This is an excerpt from Cosmic Confidential for Cancer.
Whatever experience of life we have tends to be mediated entirely by how we feel about ourselves. It’s possible to get fired and be ecstatic; it’s possible to win the lottery and be suicidal. What’s the difference? How we feel about ourselves. That’s the environment into which all other data flows; the circuits through which it flows; the reference by which all else is measured.
We live in a culture that puts incredible emphasis on money, and we are taught that our value involves money. It’s funny how few bother to put the donkey in front of the wagon: how we feel determines how much money we have and whether it means anything at all.

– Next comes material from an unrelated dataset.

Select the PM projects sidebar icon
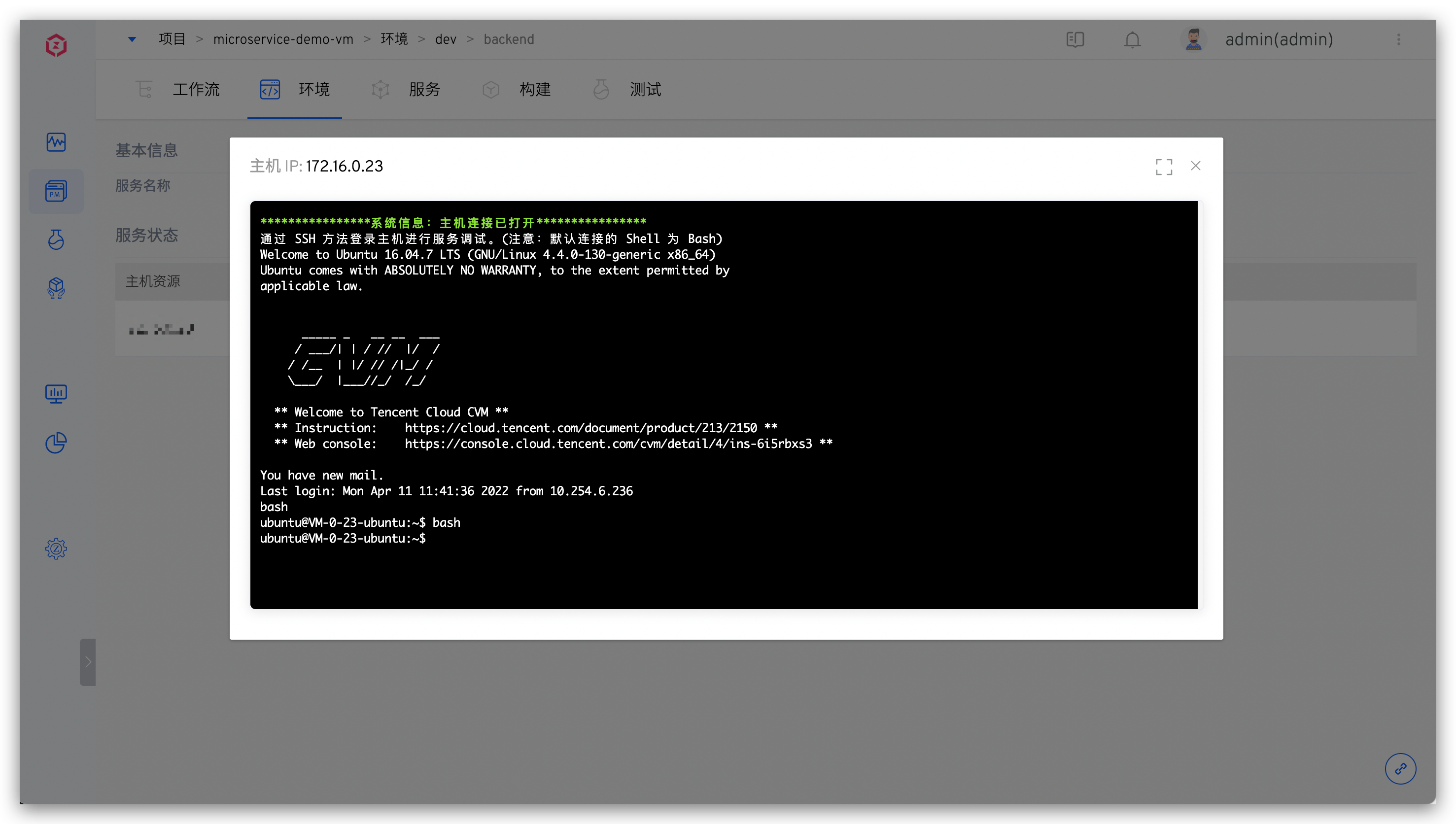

Mars retrograde in your 2nd solar house, Leo, is stirring up this whole confluence of issues. Note how a house (any house) works: it offers different topics that are really one topic. The confluence of the 2nd house is self-value, self-worth, self-esteem, personal resources, sense of self, spiritual bank account, monetary bank account.
Mars is retrograde in this house, stirring the pot and sending you on a deep inner search. Mars rules the houses in your chart associated with playful sex, creativity, pleasure and risk-taking (the 5th house); and reputation, career, mission and profession (the 10th house). This translates to something so easy a Jack Russell Terrier could work it out, to wit: your self-worth is based on the extent to which you blend the properties of these two houses, and recognize that they have both a value on your self-worth and your financial value.
I have a good friend who has Cancer rising. She is a gifted artist, but she refuses to sell her work because she does not want to be any kind of whore: the cheap kind or the expensive kind. I’ve never asked her how she supports herself or acquired her wealth, but unless one is independently wealthy or fully supported, you have to sell something: your labor, your ideas, your time or the products of your hands and mind. Call this prostitution; I know a lot about prostitutes and prostitution, and I can tell you that it’s nothing of the kind. Most prostitutes hate what they do and hate themselves for doing what they do. They hate their clients and by extension tend to hate men. Few that I have ever spoken with see the value of their work in the lives of the people they serve. If that’s how you feel about offering your best work to humanity, then you’re definitely a prostitute.
I am talking about being passionate about what you do, with intention and love and a sense of devotion and nurturing, and honoring the value that your work has on the lives of others. This, in turn, will help you cultivate your sense of self-esteem, which is in truth your sense of belonging on the planet.